XHPUGC-FM
- Úrsulo Galván-Cardel, Veracruz; Mexico;
- Frequency: 105.7 MHz
- Branding: La Lupe

Programming
- Format: Variety hits

Ownership
- Owner: Multimedios Radio; (Multimedios Radio, S.A. de C.V.);

History
- First air date: May 4, 2018
- Former frequencies: 96.3 MHz (2018–2024)
- Call sign meaning: Úrsulo Galván/Cardel

Technical information
- Class: A
- ERP: 2 kW
- HAAT: 78.2 m
- Transmitter coordinates: 19°21′16.3″N 96°20′34.36″W﻿ / ﻿19.354528°N 96.3428778°W

Links
- Webcast: Listen live
- Website: mmradio.com

= XHPUGC-FM =

Radio station in Úrsulo Galván-Cardel, Veracruz, Mexico

XHPUGC-FM is a radio station on 105.7 FM in Úrsulo Galván-Cardel, Veracruz, Mexico.
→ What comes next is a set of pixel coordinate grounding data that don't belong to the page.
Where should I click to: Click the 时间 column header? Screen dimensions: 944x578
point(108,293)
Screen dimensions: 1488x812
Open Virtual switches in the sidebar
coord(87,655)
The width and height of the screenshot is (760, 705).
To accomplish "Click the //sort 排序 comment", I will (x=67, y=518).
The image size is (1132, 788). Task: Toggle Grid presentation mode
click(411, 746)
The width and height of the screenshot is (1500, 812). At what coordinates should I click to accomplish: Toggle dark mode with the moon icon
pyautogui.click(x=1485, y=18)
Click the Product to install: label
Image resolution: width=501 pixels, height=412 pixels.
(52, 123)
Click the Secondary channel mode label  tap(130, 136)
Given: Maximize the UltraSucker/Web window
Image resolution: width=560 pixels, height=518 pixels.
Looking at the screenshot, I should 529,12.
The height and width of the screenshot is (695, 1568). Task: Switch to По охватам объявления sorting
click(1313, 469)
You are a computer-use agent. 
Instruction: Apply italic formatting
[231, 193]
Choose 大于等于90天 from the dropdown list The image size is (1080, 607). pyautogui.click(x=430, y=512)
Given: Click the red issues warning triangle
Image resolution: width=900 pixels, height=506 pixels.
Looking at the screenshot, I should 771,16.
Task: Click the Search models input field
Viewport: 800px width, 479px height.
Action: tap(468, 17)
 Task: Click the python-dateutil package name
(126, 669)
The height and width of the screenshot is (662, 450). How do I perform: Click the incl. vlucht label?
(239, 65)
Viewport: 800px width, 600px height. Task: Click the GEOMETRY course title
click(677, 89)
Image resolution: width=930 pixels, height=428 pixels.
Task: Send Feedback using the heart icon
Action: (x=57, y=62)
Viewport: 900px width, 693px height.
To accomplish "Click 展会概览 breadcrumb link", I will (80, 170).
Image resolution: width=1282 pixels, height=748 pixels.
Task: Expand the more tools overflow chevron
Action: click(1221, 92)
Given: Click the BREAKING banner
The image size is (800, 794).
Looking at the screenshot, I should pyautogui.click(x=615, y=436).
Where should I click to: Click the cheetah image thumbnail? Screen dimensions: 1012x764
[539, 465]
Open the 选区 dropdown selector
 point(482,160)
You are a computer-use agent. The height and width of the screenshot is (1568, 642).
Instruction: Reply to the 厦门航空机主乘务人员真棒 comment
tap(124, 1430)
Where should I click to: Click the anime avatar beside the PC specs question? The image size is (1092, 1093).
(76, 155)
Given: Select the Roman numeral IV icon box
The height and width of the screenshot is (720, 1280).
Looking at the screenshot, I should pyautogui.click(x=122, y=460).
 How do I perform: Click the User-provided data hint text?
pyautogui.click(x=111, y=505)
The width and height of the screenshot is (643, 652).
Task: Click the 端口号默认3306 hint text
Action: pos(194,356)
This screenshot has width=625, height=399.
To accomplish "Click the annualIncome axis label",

It is owned by Multimedios Radio and carries its La Lupe Spanish variety hits format.

==History==
XHPUGC was awarded in the IFT-4 radio auction of 2017 and came to air May 4, 2018.

All three Multimedios stations in Veracruz flipped from La Caliente to La Lupe on November 6, 2020.

On June 7, 2023, the Federal Telecommunications Institute (IFT) approved XHPUGC-FM to move to 105.7 MHz, to avoid interference with XHRN-FM, which has a transmitter in the city of Veracruz. The frequency change was carried out on September 20, 2024.